What 2010 Taught Me

2010 is almost over. Time for everyone to reflect over the last 365 days and look ahead to the next.

Among the lessons I learned this year is not to let the blog drift into neglect. I want to better about keeping the site updated next year and get back to reviewing books. I kept track of things I learned that I thought would stick with me, and I’m pleased to report I know what everything on the list means. I’m still not sure what was up with weekends and Nazis.

This year’s lessons made me laugh and made me cry. A couple just made me shake my head at the bizarre nature of the universe. I’m sure I learned more than these 10 things. I certainly hope so, at least. If not, I feel I’ve let the bizarre universe down somehow. But here is what I know I learned. Presented in reverse chronological order because the first thing I learned in 2010 was sad.

Emilo Mola

#10 – The origin of “fifth column”
I have many conversations with a friend, during which we tend to go off on tangents that require someone looking some arcane fact up on a computer or drawing on half-forgotten material from books or school or the history channel. Many of these interesting factoids never made it on the lessons list. Some are behind my capability to retain after the explanation of covalent bonds or converting alcohols or whatever. The fifth column I remember, perhaps because lesson #10a is the TV show “V” uses it somewhat incorrectly. The fifth column arose during the Spanish Civil war when General Mola (pictured) announced his four military columns marching toward Madrid were supported by a secret fifth column inside the city, ready to overthrow the Madrid government. If it existed, it didn’t help. Mola’s Madrid campaign wasn’t as successful as he hoped.

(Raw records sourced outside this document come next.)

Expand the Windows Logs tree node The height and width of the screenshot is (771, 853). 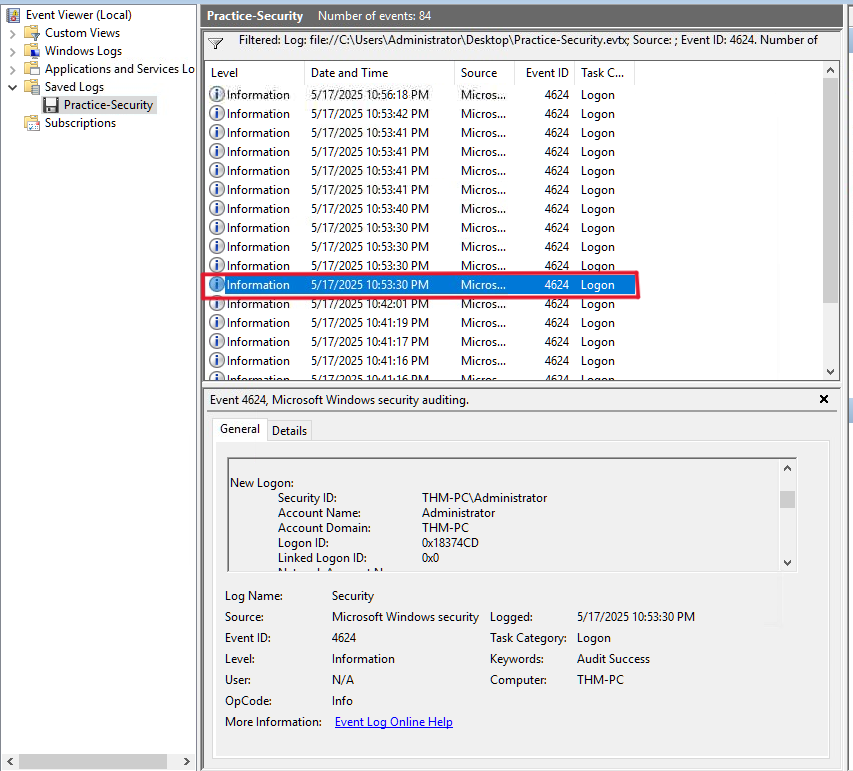click(12, 51)
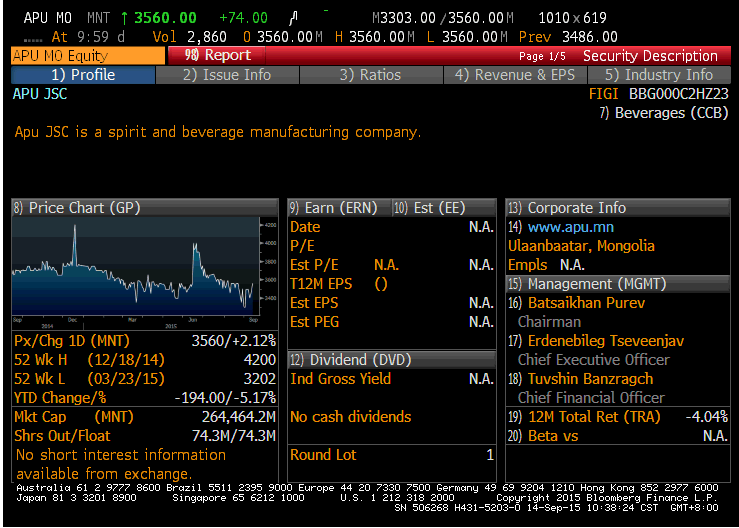The image size is (739, 528).
Task: Open the Dividend (DVD) section header
Action: pos(349,360)
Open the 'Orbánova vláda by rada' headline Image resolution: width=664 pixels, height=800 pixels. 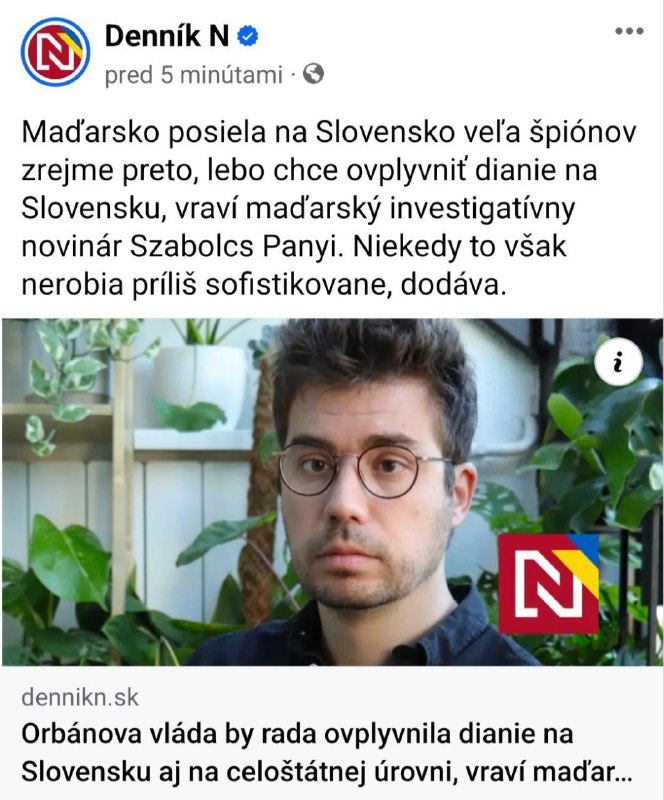(327, 754)
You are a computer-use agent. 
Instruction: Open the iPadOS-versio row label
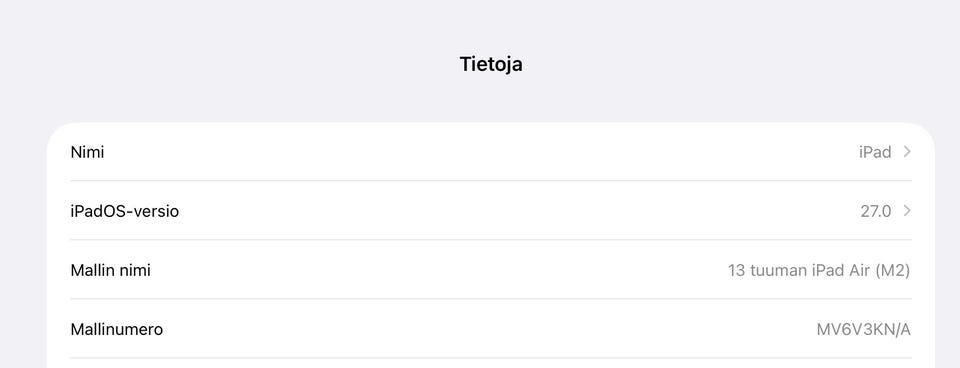[125, 211]
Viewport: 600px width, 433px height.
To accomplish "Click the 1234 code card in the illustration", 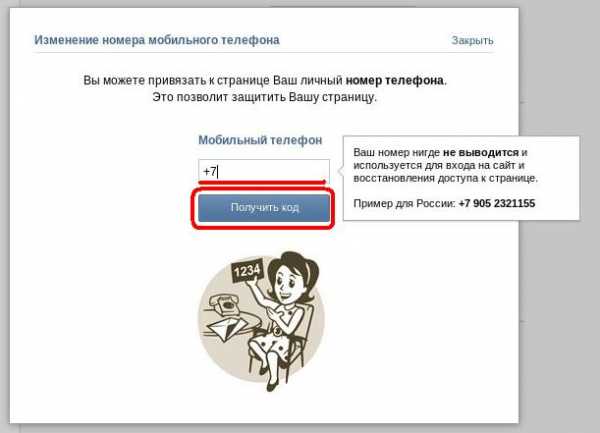I will click(x=247, y=271).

#9 – How to subtract 3 from the numbers 1-12
Thanks to the above friend, I’ve become really good at knowing what time it is on the West Coast without the aid of a Web site or calculator. Subtract another 2 hours and you’ve got Hawaii time.


#8 – A certain fish can spit water bullets
No kidding. The archerfish lives in India, Polynesia and elsewhere. It has a groove on the roof of its mouth that it uses to direct a stream of water droplets at tasty bugs. That’s pretty awesome. Sadly, I did not witness the archerfish projectiles in person as the fish at San Diego’s Sea World weren’t hungry when I stopped by to say hi. Apparently, you can keep these in aquariums. Hmm, perhaps a fish tank is a 2011 resolution.

#7 – Travel makes me happy
And I did a lot of it this year. London, Paris, Charleston, Las Vegas, Mexico, California. I spent frequent flier miles and banked some more. Enough for a free flight next year. Ka-ching! I travelled alone and with family and friends. I saw beaches, museums, historic sites and more. I found myself in a Drew Barrymore movie (albeit brief). I froze because I didn’t pack properly, yet invariably ended up packing more shoes than I needed. But I had a blast. I’m not sure where I’ll visit in 2011, but I have some ideas. Click on travel in the tag cloud to read about my adventures. The real-life romantic comedy story should be posted sometime in the next couple weeks as I catch up on 2010 travel blog posts.

#6 – Humans don’t have a penile bone
Okay, I knew this one without really ever reading it somewhere, but it’s one of the pieces of information I read in a museum this year that stuck with me.


#5 – Life is good and then you die
One of the stranger museum exhibits I encountered this year involved arranging cubes to tell the story of how a dinosaur became a fossil. Said dinosaur was playing by a river bank when she slipped, fell into the water and drowned. Her body was carried to the sea, I’m guessing, where her bloated corpse was bitten by dinosharks, causing it to sink to the seafloor. Millennia of sediment did their work until a road construction crew found the fossil. At the end of the story, a summary or moral (not sure which) flashed on the screen: Life is good and then you die. Of all the photos I did not snap during my trips, missing this one is my greatest regret.

#4 – The stripper pole spin
You may think you know how to spin around a pole like a stripper, but until you’ve been taught by an actual Vegas stripper and received your official Vegas stripper name, you don’t know Jack. I’d say more, but what happens in Vegas stays in Vegas, especially if you leave your ill sister by the side of the road in a construction site.

#3 – The year of the vuvuzela
Ah, the World Cup. Everyone got to hear the melodic vuvuzela this year. Smartphones had vuvuzela apps. News media played it over and over again. But the mosquito sound isn’t all it can produce. Check out this video.

#2 – Alea iacta est
Much like Julius Caesar, everyone has their own Rubicon. Maybe it’s the Mississippi. Maybe it’s not. Maybe it’s an intriguing AMC series that gets canceled before fulfilling its promise. In any case, I learned some Latin this year. The die is cast.

#1 – The color of death is blue
Eckie died this year, and among the many things I remember about that day is the bright blue color of the liquid inside the needle that ended her life. It was an incongruous image that stood out then and now.